──────── PROVIDED INFORMATION

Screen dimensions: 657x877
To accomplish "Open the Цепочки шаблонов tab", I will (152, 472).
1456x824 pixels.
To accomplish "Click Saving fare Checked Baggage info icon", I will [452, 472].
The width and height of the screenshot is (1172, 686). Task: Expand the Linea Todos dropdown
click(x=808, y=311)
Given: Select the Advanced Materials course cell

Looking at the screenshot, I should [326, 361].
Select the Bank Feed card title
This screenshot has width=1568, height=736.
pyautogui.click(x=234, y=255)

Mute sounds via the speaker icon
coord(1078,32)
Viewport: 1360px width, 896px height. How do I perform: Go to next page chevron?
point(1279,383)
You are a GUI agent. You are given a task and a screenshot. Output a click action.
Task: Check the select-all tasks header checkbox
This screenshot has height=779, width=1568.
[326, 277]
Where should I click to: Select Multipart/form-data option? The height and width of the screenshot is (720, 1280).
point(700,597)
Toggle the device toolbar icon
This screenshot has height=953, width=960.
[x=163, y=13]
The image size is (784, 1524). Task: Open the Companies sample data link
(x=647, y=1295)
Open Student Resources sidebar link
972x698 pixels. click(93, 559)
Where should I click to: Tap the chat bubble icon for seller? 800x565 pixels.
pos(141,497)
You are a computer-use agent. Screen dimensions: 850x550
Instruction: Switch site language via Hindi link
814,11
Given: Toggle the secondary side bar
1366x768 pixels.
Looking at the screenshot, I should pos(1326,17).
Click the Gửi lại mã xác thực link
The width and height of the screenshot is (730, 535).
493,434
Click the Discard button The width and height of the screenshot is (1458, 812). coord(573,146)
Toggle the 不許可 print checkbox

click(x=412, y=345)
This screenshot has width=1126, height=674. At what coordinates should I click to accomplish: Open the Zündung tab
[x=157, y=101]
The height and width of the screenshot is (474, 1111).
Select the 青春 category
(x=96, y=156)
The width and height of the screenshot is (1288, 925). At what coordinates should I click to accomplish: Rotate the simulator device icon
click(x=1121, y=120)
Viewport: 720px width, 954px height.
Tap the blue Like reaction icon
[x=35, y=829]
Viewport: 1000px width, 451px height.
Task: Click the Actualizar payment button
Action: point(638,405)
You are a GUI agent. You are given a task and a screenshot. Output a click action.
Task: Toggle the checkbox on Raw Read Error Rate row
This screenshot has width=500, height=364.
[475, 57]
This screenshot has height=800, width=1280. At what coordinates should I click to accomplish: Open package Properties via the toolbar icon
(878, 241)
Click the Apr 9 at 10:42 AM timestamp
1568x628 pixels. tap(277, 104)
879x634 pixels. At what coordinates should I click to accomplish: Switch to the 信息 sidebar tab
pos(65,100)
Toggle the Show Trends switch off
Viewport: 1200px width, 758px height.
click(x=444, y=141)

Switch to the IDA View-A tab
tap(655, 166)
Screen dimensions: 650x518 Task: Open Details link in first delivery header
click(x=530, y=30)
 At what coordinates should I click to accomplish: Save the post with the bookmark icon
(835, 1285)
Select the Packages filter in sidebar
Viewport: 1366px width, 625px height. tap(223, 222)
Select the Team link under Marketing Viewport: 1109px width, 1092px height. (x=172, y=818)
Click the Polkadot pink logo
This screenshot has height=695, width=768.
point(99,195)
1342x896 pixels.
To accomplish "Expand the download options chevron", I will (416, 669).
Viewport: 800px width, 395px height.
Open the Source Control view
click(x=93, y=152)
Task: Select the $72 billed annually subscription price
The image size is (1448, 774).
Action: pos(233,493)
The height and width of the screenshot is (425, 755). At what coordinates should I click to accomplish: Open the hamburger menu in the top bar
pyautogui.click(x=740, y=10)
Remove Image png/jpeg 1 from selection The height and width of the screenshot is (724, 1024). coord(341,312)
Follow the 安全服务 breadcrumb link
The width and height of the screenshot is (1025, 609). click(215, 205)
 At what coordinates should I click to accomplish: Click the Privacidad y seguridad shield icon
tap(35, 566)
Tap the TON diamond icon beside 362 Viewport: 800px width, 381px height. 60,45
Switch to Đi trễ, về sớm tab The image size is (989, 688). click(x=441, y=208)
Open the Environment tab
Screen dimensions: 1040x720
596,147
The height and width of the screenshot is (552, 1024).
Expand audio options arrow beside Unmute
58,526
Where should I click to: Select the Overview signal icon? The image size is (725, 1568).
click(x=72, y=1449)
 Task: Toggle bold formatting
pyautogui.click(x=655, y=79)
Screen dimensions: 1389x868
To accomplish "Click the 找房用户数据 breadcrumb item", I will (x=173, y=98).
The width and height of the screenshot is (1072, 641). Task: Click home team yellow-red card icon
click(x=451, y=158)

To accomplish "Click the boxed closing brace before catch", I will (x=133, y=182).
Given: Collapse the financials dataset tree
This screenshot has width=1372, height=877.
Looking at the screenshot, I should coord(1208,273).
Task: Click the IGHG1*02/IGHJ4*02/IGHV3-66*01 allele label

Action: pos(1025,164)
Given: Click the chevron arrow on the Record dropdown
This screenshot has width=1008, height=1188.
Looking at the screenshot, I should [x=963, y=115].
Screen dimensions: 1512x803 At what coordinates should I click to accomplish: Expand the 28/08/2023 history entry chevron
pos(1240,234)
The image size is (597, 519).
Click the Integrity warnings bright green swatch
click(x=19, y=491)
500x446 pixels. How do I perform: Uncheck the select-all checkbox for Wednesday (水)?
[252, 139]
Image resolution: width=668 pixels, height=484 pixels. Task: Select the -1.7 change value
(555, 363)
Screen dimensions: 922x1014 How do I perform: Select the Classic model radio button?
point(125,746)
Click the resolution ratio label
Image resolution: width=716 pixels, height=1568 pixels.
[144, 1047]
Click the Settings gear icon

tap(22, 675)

────────────────

_EXERCISE DIRECTIONS_
Please duplicate the items between the line containing "Click the Discard" and the line containing "click(x=1121, y=120)", inclusive.

_TASK SOLUTION_
Click the Discard button The width and height of the screenshot is (1458, 812). coord(573,146)
Toggle the 不許可 print checkbox

click(x=412, y=345)
This screenshot has width=1126, height=674. At what coordinates should I click to accomplish: Open the Zündung tab
[x=157, y=101]
The height and width of the screenshot is (474, 1111).
Select the 青春 category
(x=96, y=156)
The width and height of the screenshot is (1288, 925). At what coordinates should I click to accomplish: Rotate the simulator device icon
click(x=1121, y=120)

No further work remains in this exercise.